§ PROBLEM REQUIREMENTS: Word for word, copy the line that contains "Given: Select the Restore points (4) tab" and each line after it in the data below. Pictures stay out of the copy.

§ DATA TO USE:
==*==
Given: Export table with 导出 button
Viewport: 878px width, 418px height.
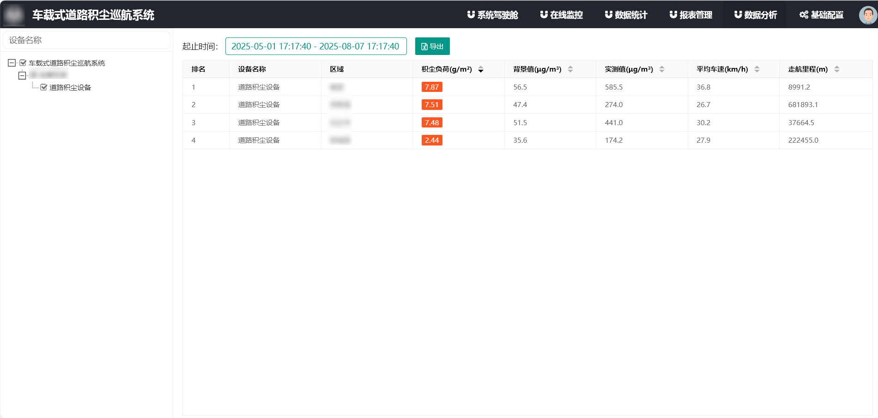Looking at the screenshot, I should pos(432,46).
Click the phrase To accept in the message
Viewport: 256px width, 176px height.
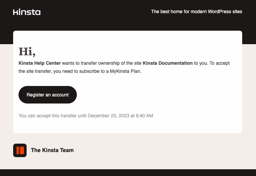click(x=220, y=63)
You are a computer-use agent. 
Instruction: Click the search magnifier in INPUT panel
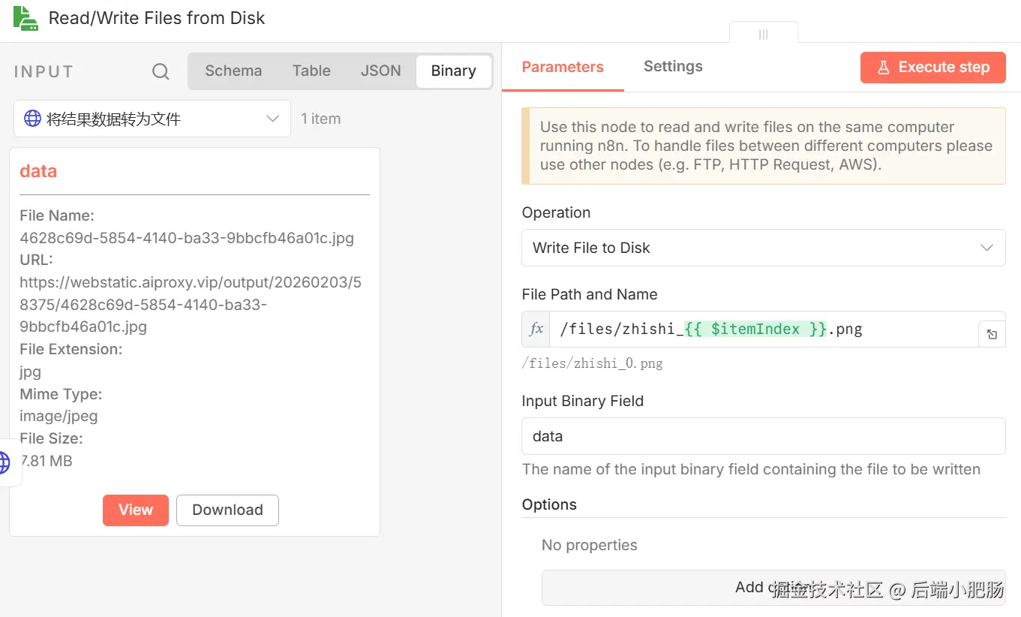[x=161, y=71]
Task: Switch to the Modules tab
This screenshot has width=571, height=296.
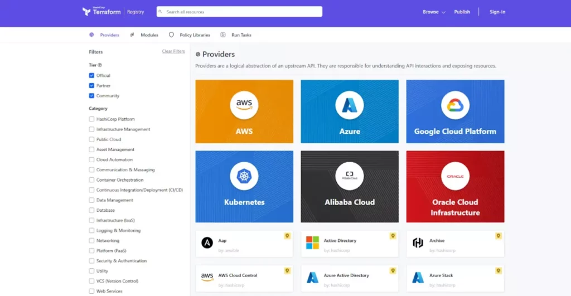Action: (149, 35)

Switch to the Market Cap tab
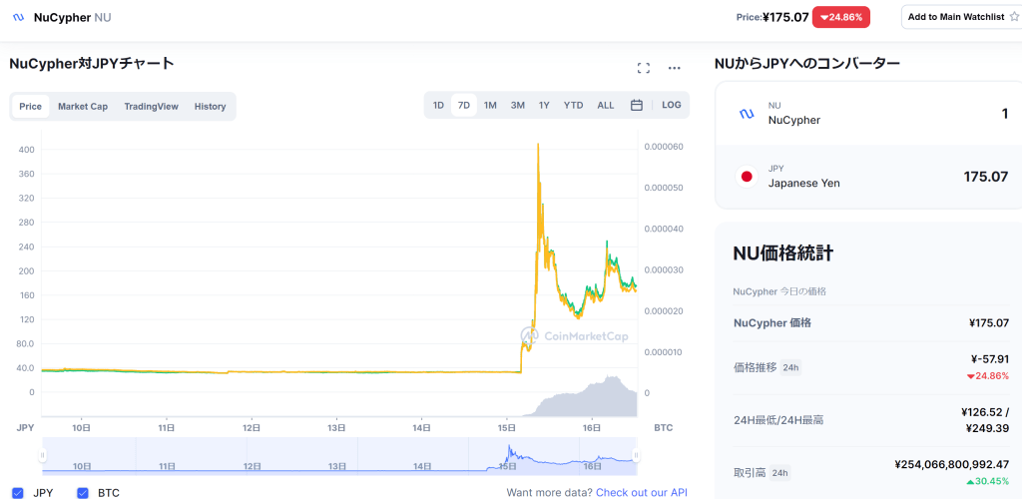click(x=83, y=107)
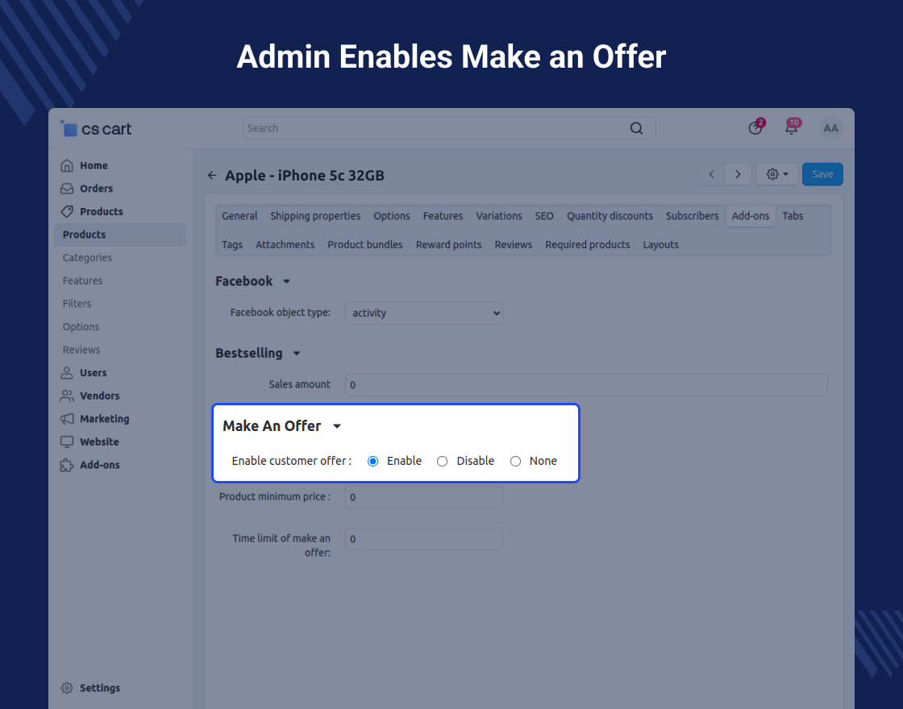This screenshot has height=709, width=903.
Task: Click the CS-Cart logo
Action: point(97,129)
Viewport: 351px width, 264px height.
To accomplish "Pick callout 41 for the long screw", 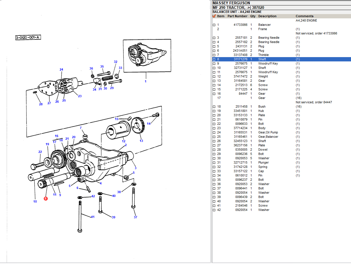I will pos(93,217).

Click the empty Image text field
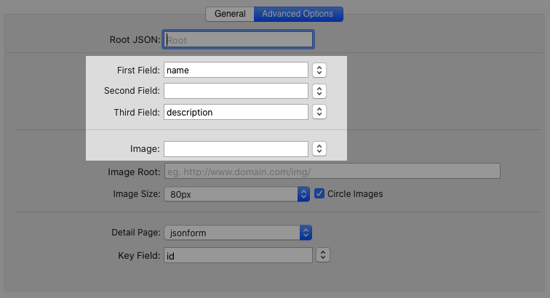pyautogui.click(x=236, y=148)
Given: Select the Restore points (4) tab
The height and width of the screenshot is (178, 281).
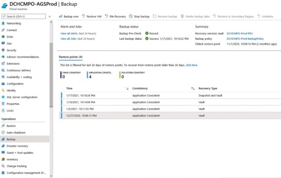Looking at the screenshot, I should pos(71,57).

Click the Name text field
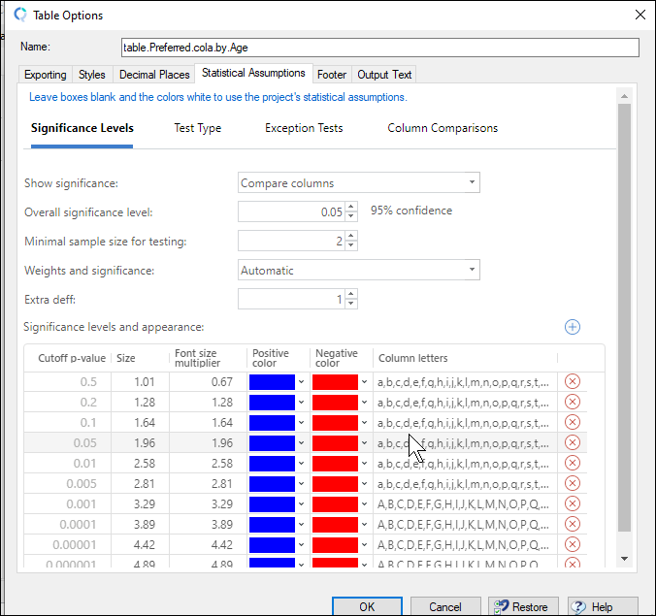(x=379, y=48)
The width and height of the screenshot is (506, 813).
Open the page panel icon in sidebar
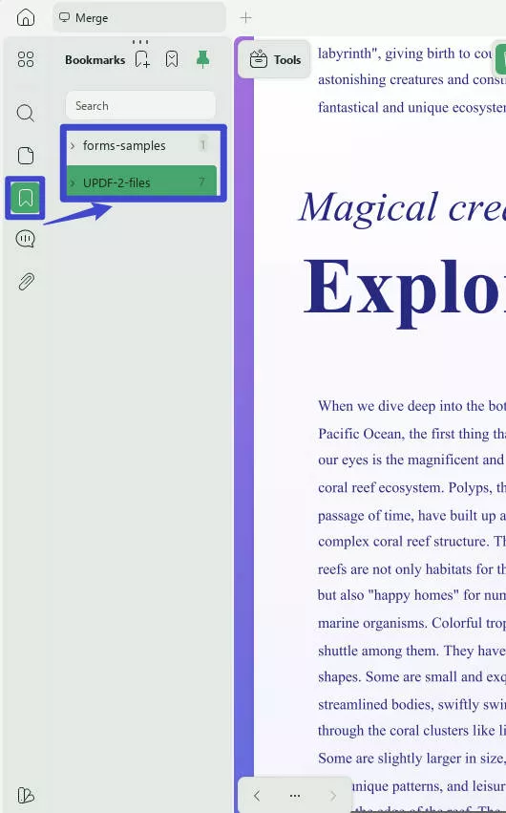pos(26,155)
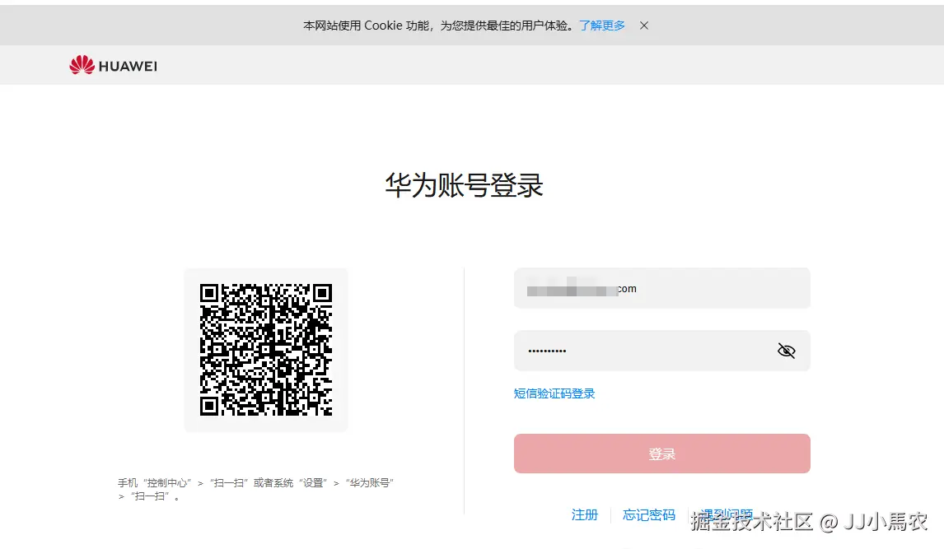Viewport: 944px width, 549px height.
Task: Click the account email input field
Action: [x=661, y=288]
==*==
§ REPLY TO THE TASK:
Given: Select the Restore points (4) tab
The height and width of the screenshot is (178, 281).
Looking at the screenshot, I should pos(71,57).

Click the Name text field
(x=379, y=48)
The width and height of the screenshot is (506, 813).
Open the page panel icon in sidebar
pos(26,155)
Viewport: 944px width, 549px height.
Task: Click the account email input field
Action: [x=661, y=288]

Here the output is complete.